Item-finding records:

····················

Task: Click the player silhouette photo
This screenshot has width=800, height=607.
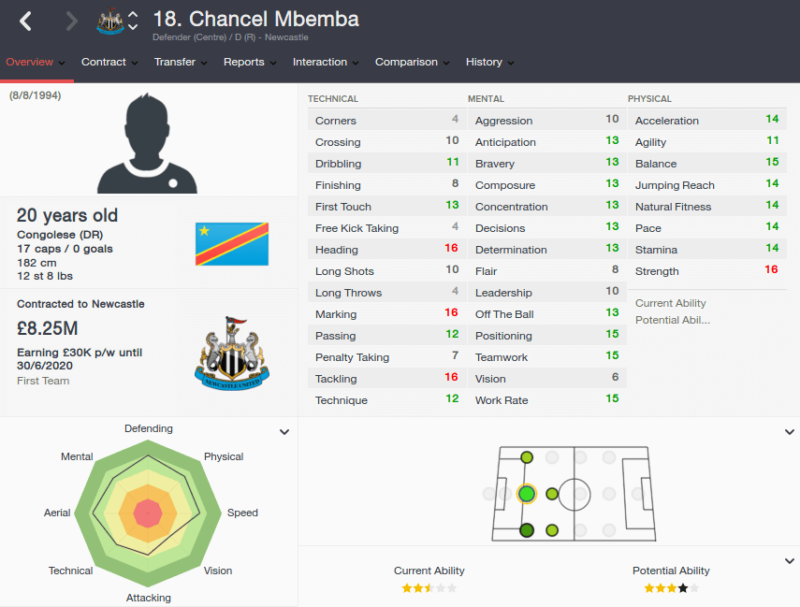Action: [147, 143]
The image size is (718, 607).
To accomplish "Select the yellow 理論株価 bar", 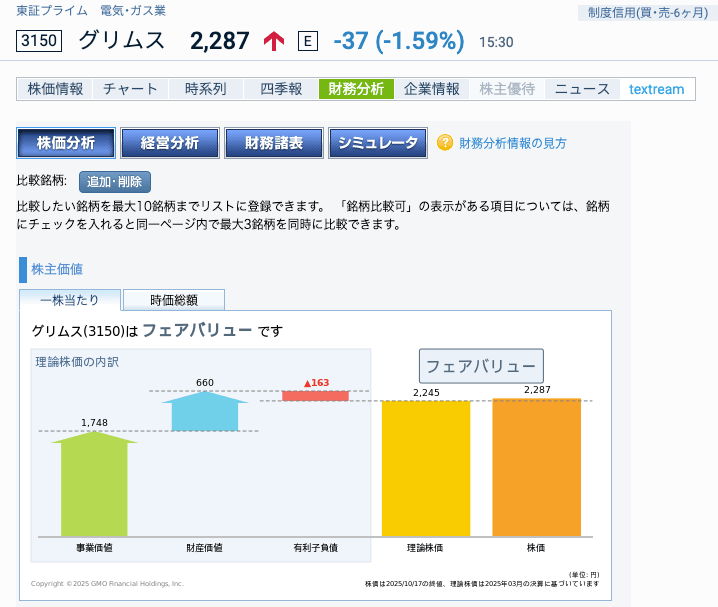I will point(426,467).
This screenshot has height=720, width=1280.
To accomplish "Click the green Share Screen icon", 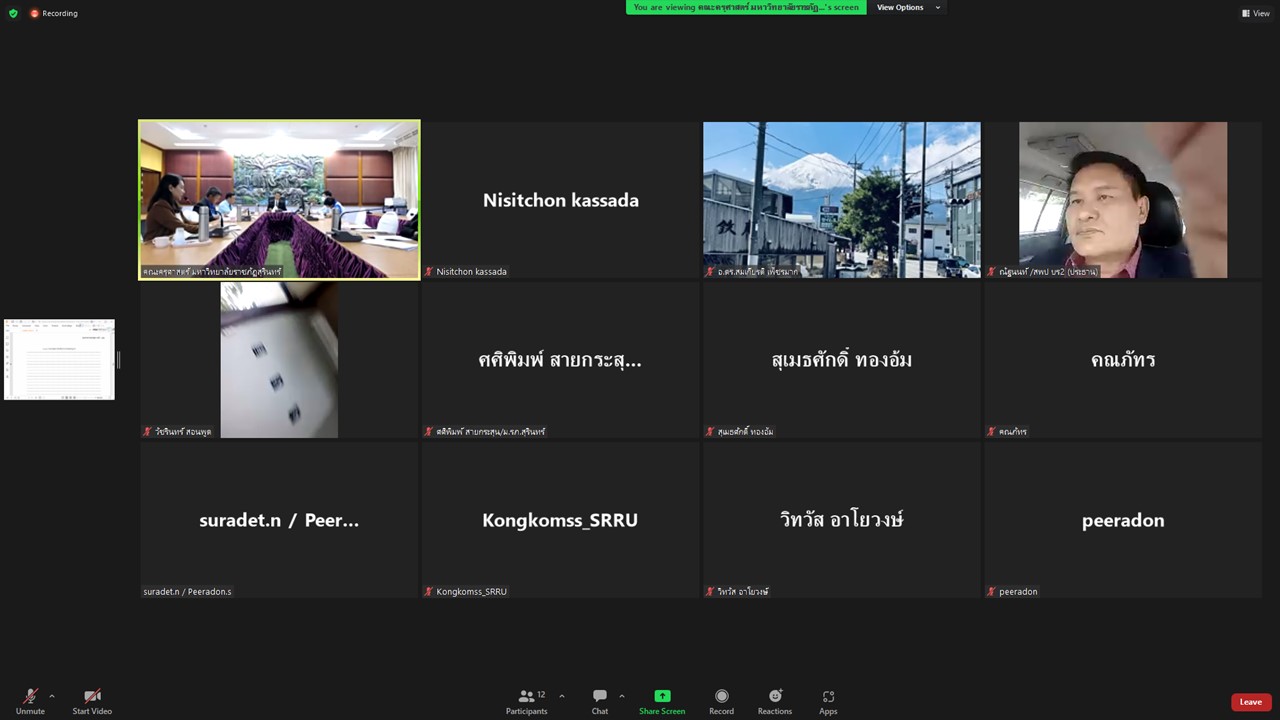I will [x=662, y=696].
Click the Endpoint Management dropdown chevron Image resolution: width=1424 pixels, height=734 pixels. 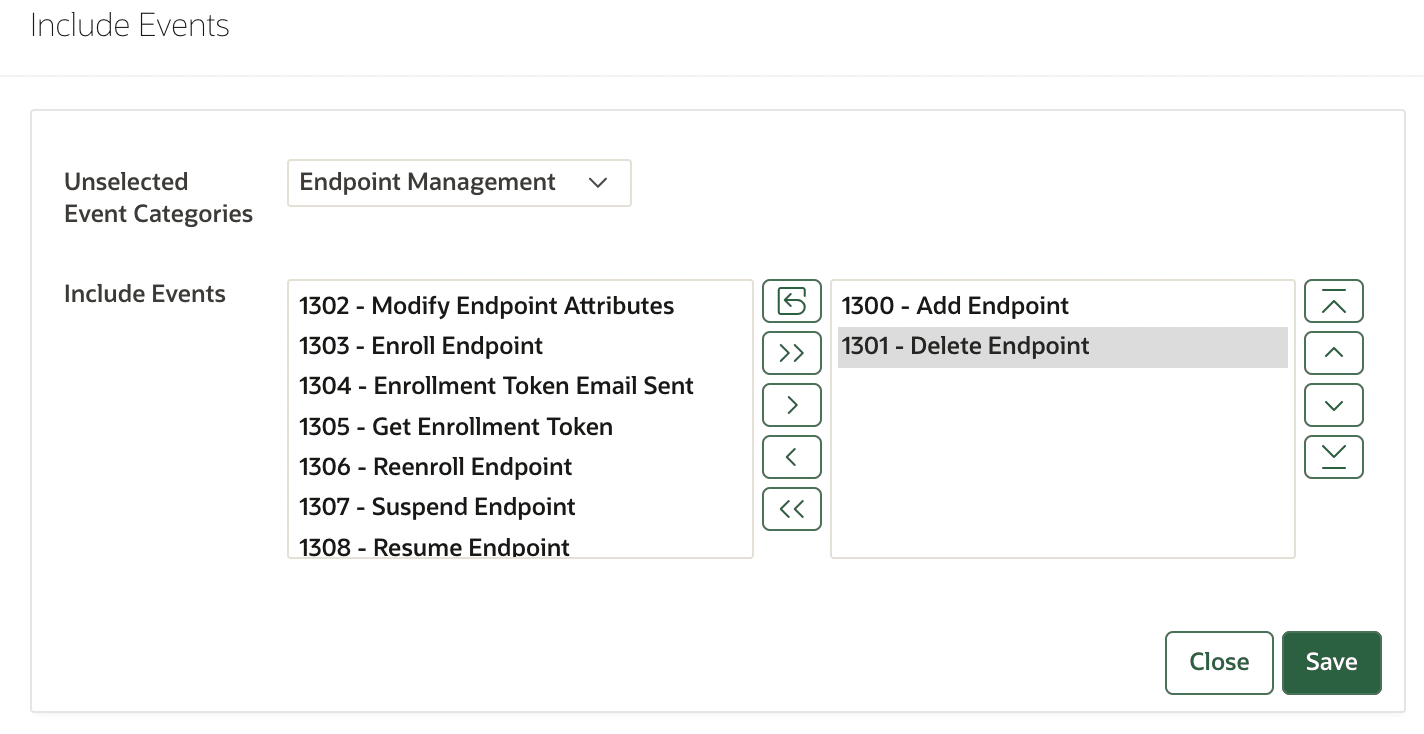pyautogui.click(x=598, y=183)
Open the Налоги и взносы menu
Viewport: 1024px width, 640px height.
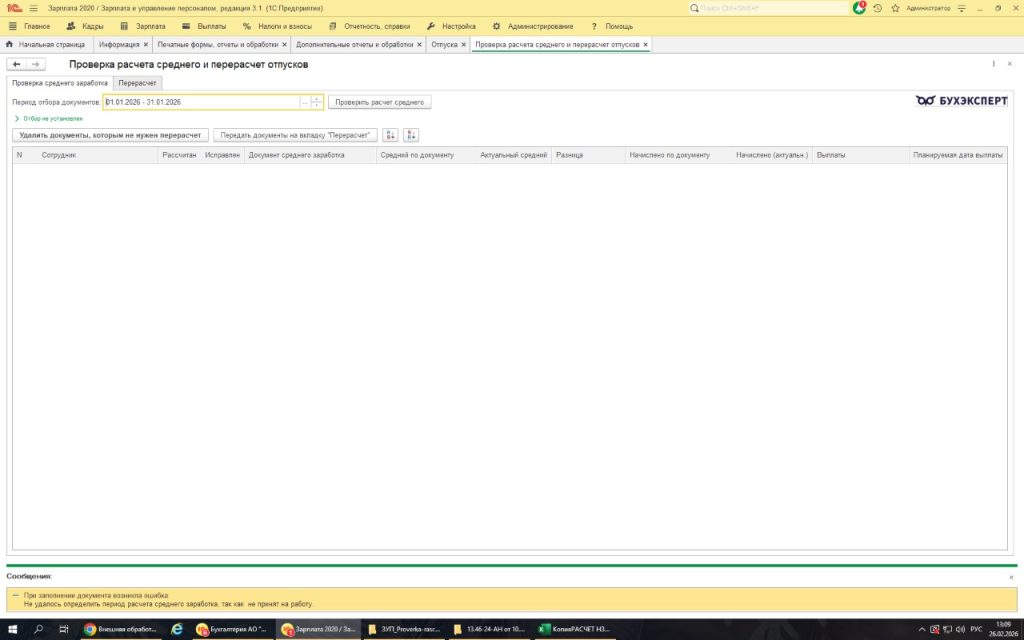pos(278,26)
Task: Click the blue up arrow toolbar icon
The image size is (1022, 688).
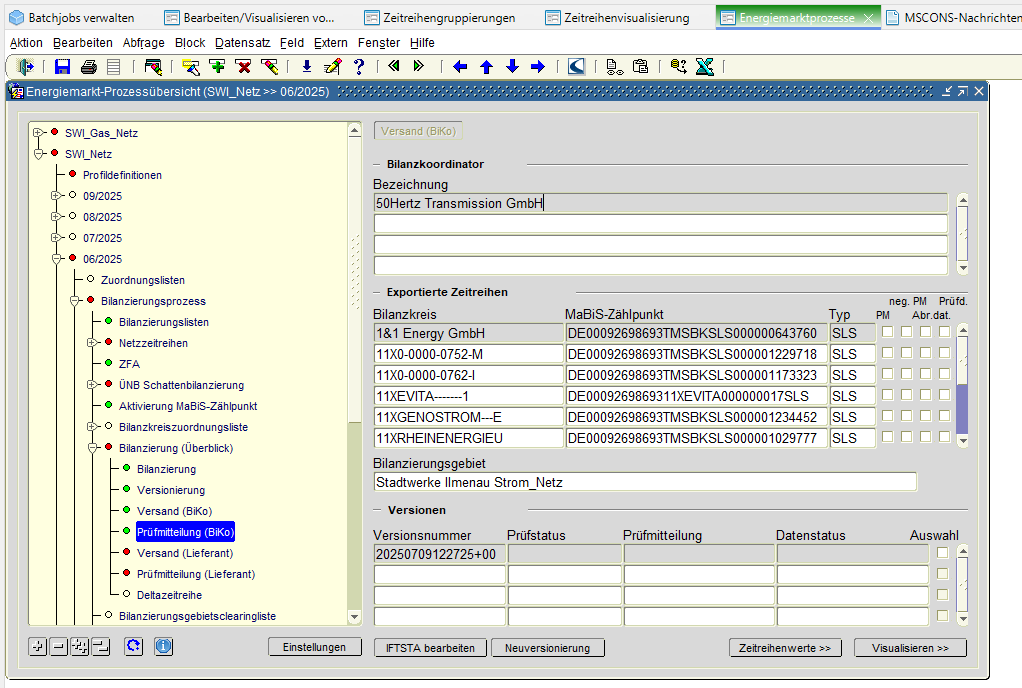Action: pos(486,67)
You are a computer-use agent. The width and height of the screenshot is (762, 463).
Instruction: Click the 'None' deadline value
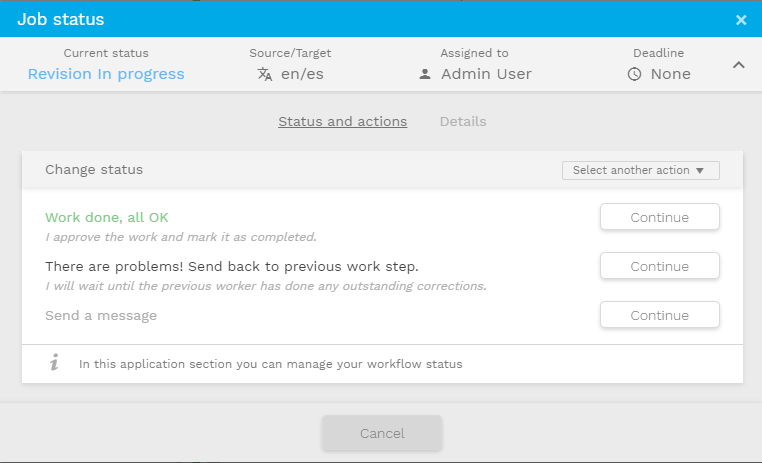[x=670, y=74]
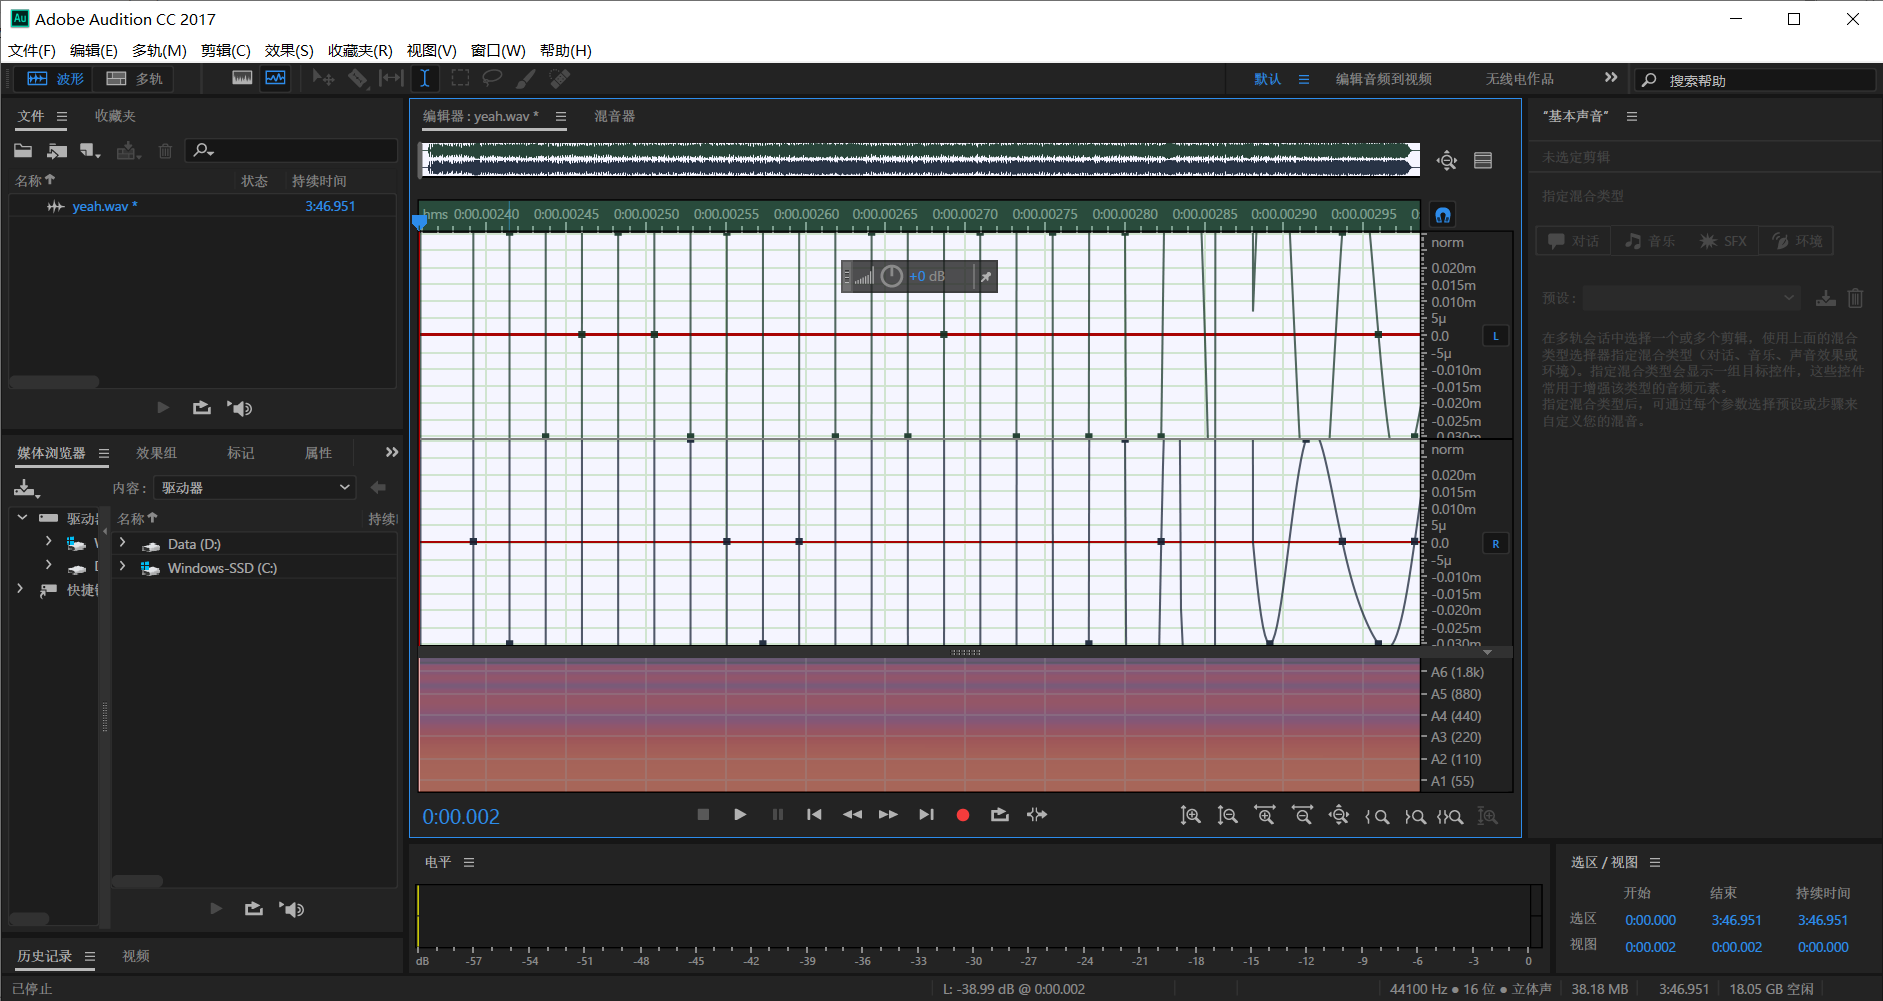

····················

Can you rewrite the items from the line with "You are a computer-use" through the end of the items as a Markdown table with columns Row and Line, skipping blank lines and leaving out the pictures?

# Response
| Row | Line |
|---|---|
| 1 | You are a computer-use agent. The width and height of the screenshot is (762, 463). |
| 2 | Instruction: Click the 'None' deadline value |
| 3 | [x=670, y=74] |